Réconcilier la vertu et les droits

Ainsi, si l’on voit dans le républicanisme une formulation plus lucide de la théorie libérale, Rousseau, chez qui l’on trouve un réel souci de l’indépendance individuelle dans les rapports économiques, peut apparaître comme un auteur critique du libéralisme au nom des promesses (non tenues) de celui-ci. À l’instar de la lecture proposée par Blaise Bachofen   , les auteurs voient dans la valorisation de la liberté individuelle et les différents droits subjectifs naturels qui en découlent ("droit de l’individu à définir lui-même les conditions de son bonheur, préservation de son intégrité physique et morale, droit à la propriété des biens produits par son travail et, plus généralement, affirmation du droit à disposer de soi"), des composantes essentielles de la philosophie rousseauiste   . Cette lecture d’un Rousseau critique du libéralisme au nom des principes fondamentaux de celui-ci permet d’interroger la pertinence de l’idée d’une radicale séparation entre républicanisme et libéralisme (est opportunément rappelée, note 152 page 108, la distinction, que l’on doit à Croce, entre le libérisme, c’est-à-dire le libéralisme économique, et le libéralisme politique, vision des valeurs et des institutions indispensables à la protection des libertés publiques et des droits individuels). Le citoyen de Genève serait ainsi "tout à la fois un authentique républicain et un auteur inspiré par les principes fondateurs du libéralisme : un républicain radical, au nom d’une fidélité radicale aux promesses originelles de la tradition libérale"   .

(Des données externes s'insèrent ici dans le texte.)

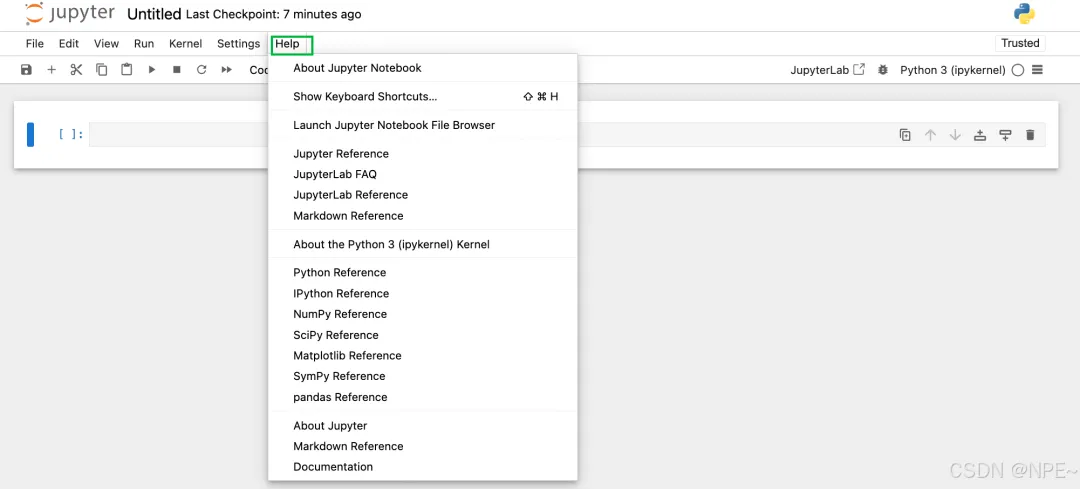Click the Save notebook icon
The image size is (1080, 489).
point(26,70)
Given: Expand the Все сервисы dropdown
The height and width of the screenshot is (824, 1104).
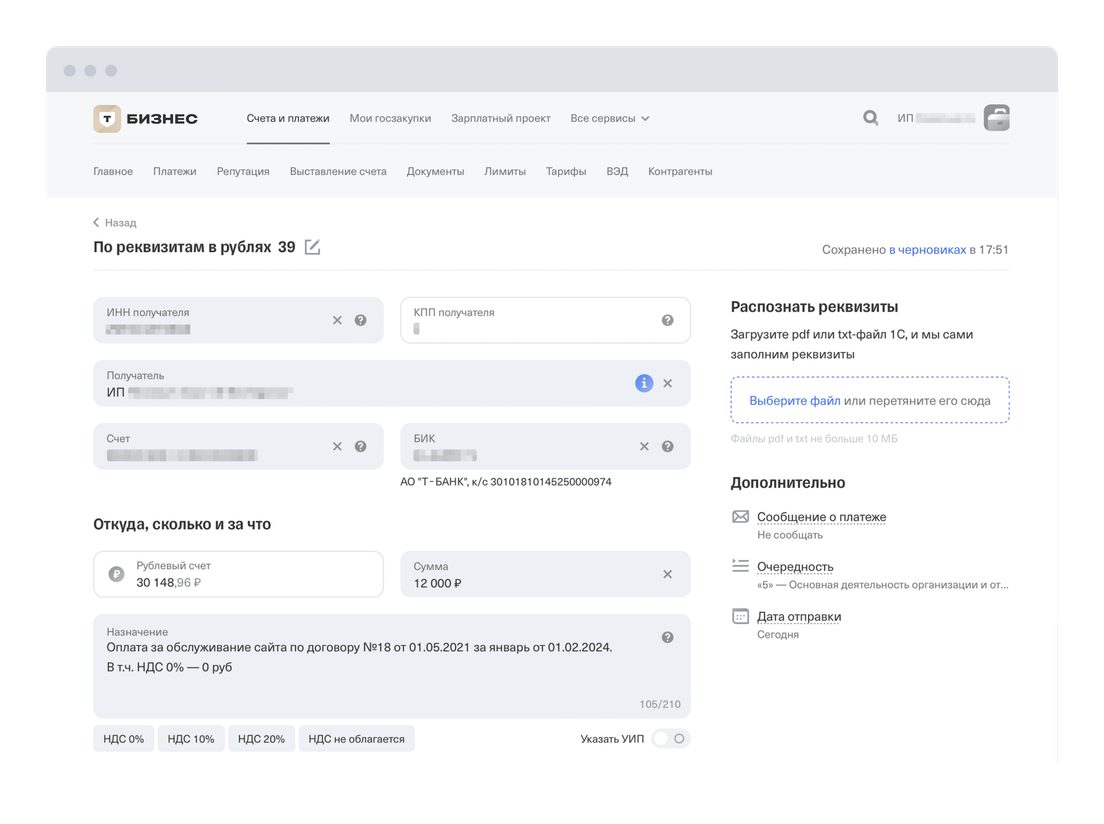Looking at the screenshot, I should [609, 118].
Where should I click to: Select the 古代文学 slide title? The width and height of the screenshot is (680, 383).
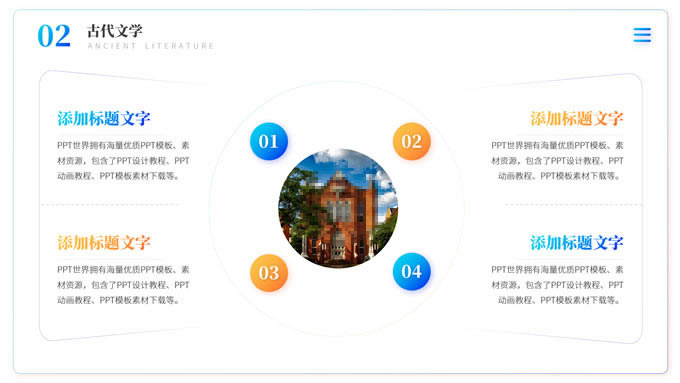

L’idéale cité rousseauiste (troisième chemin) et la patrie républicaine (quatrième chemin) doivent être comprises à l’aune de la volonté de prendre conjointement la vertu et les droits au sérieux   . Rousseau apparaît comme un républicain, parce qu’il conçoit la vertu civique comme un soutien nécessaire à la liberté (dans le Discours sur l’économie politique), et un jusnaturaliste, dans la mesure où il comprend la liberté individuelle comme un droit naturel (dans l’Émile et dans le Manuscrit de Genève). C’est en effet aux lois que les individus doivent leur liberté (Discours sur l’économie politique) et, dans cette perspective, comme le note C. Hamel, la vertu civique, "enracinée dans, et irréductible à, l’intérêt de l’individu, est moins la participation politique que l’amour des lois".

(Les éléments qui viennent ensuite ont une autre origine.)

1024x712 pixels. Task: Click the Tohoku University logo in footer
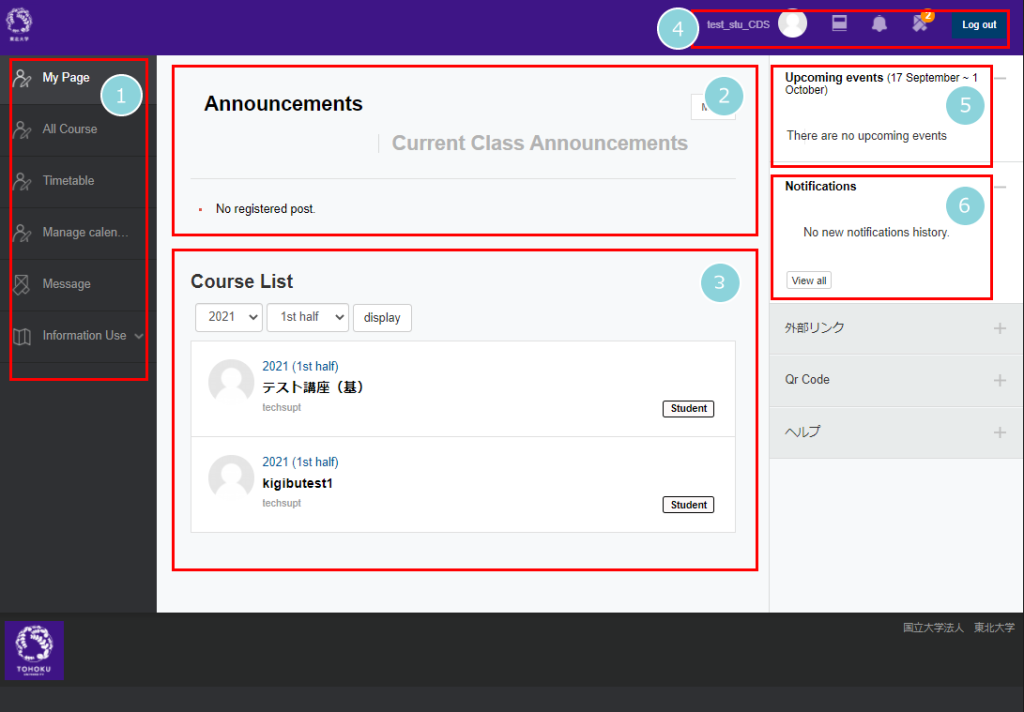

Patriotisme et cosmopolitisme

C’est à transmettre l’amour civique et à transformer "des enfants en frères au sein de la République"   , que doit servir l’éducation publique. Le patriotisme, loin de se confondre avec la volonté nationaliste de défendre l’homogénéité ethnique et culturelle, est ici compris comme désir de susciter l’amour pour les institutions politiques et le mode de vie qui soutiennent la liberté commune d’un peuple. La fraternité est donc le principe selon lequel "nos frères réels sont tous ceux à qui nous conférons les mêmes droits, et non pas seulement ceux qui sont du même sang" (Guido Calogero). L’affection réciproque des citoyens, "la seule voie d’accès à l’universel"   , est, de surcroît, dans une perspective maussienne, le moyen d’inculquer la capacité "à savoir donner, recevoir et rendre"  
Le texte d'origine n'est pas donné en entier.